◆ What to do: Rewrite every line of the listing below with "Task" changed to "Instruction" and nothing else altered. Omit the pictures from your copy.
━━ Data
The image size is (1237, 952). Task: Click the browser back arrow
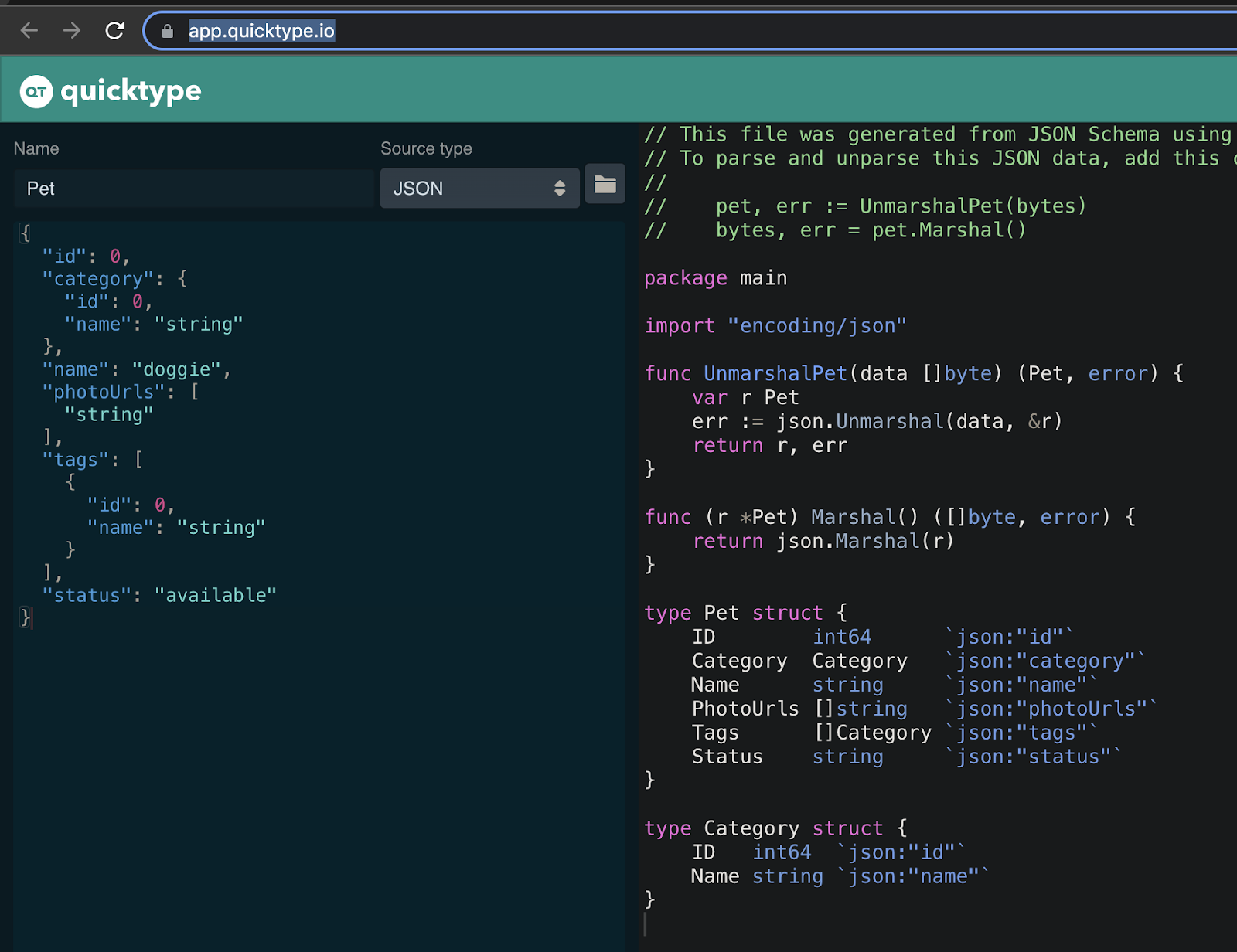pos(29,31)
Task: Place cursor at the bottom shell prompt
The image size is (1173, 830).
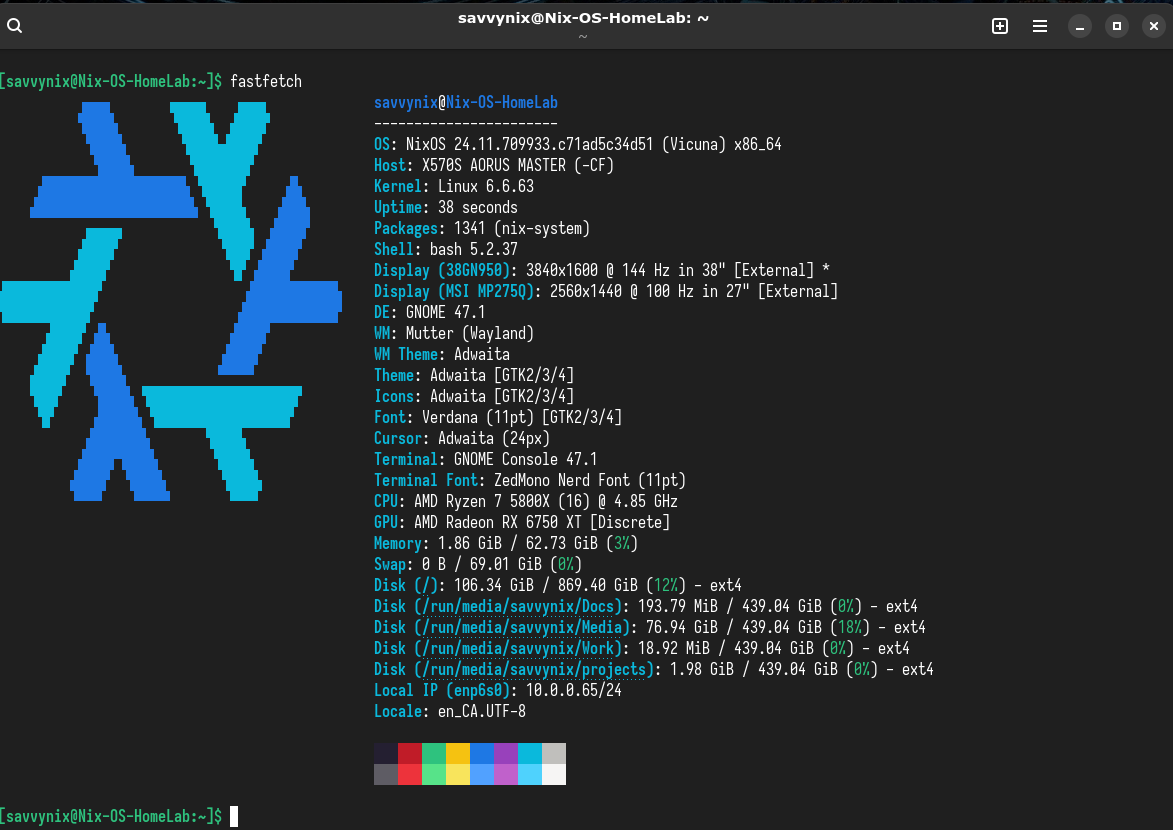Action: (234, 816)
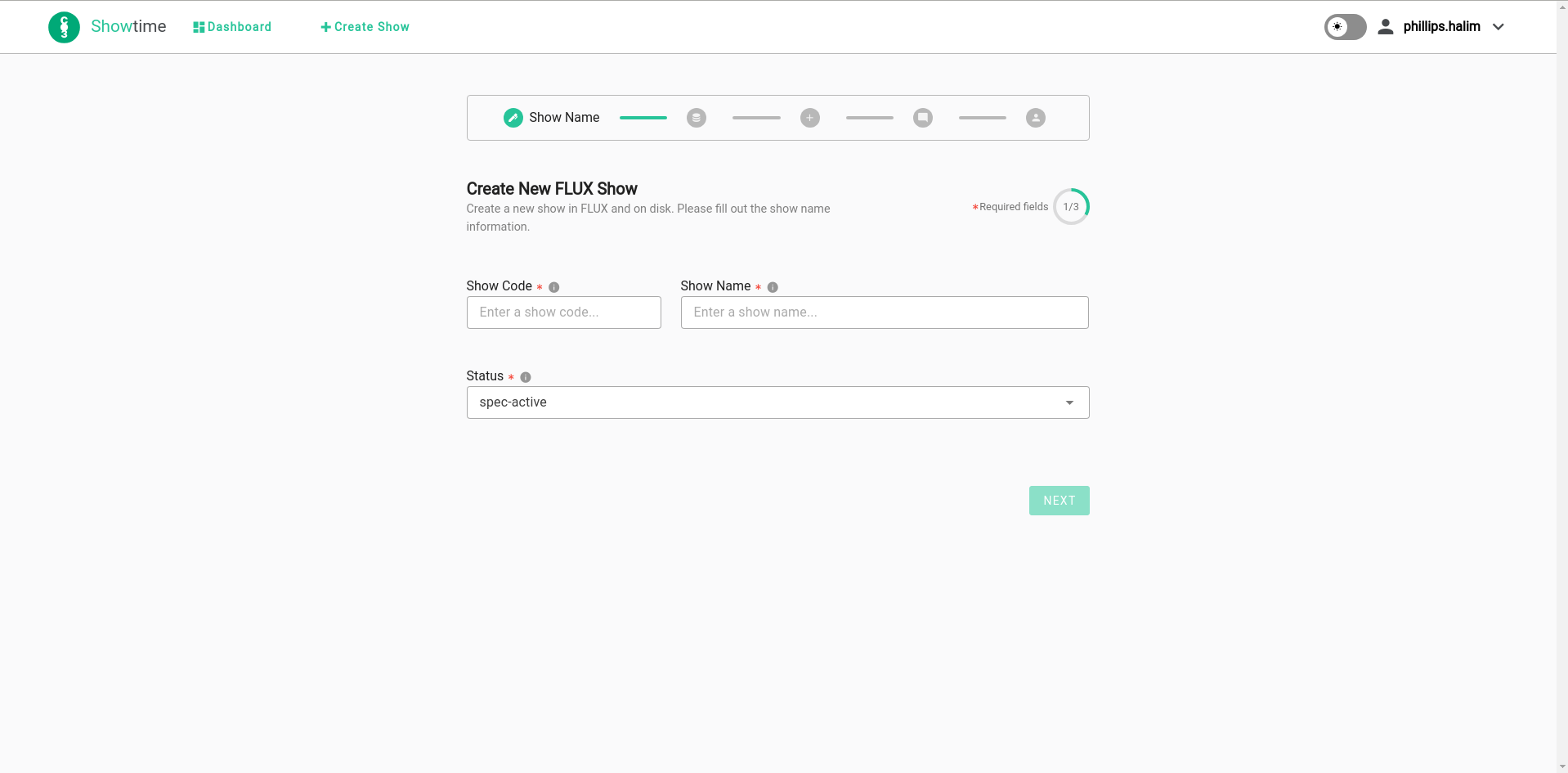Click the user avatar icon in header

[x=1385, y=27]
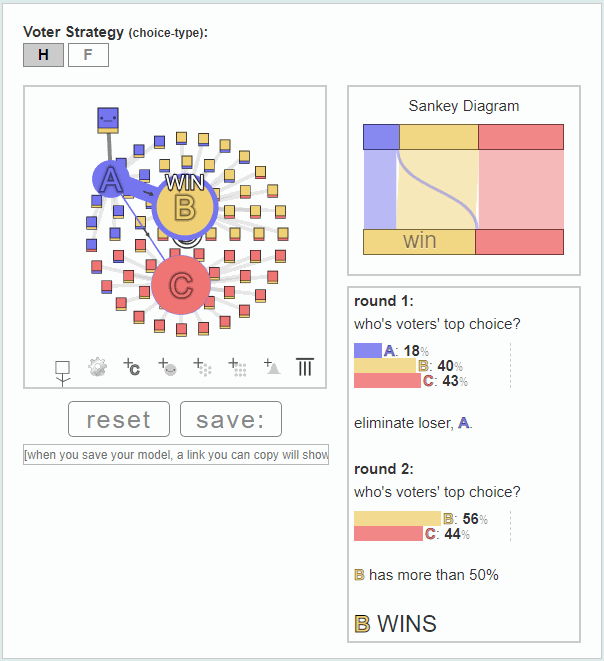Click the reset button
Image resolution: width=604 pixels, height=661 pixels.
pos(119,419)
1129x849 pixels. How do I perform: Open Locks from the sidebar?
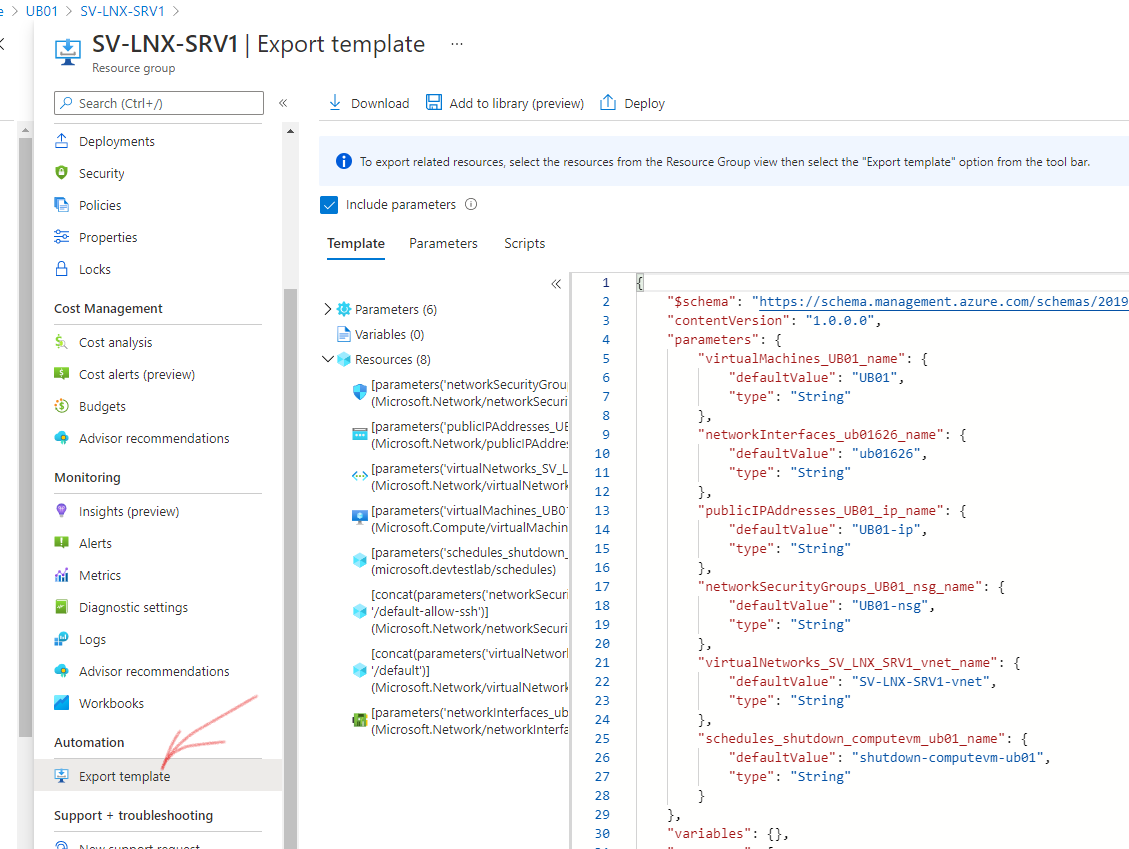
━━━━
◆ Right answer:
The image size is (1237, 952). Instruction: Click the browser back arrow
pos(29,31)
Instruction: Place cursor at the bottom shell prompt
The image size is (1173, 830).
Action: (234, 816)
Click the user avatar icon in header

[x=1385, y=27]
Click the reset button
Image resolution: width=604 pixels, height=661 pixels.
pos(119,419)
1129x849 pixels. How do I perform: Open Locks from the sidebar?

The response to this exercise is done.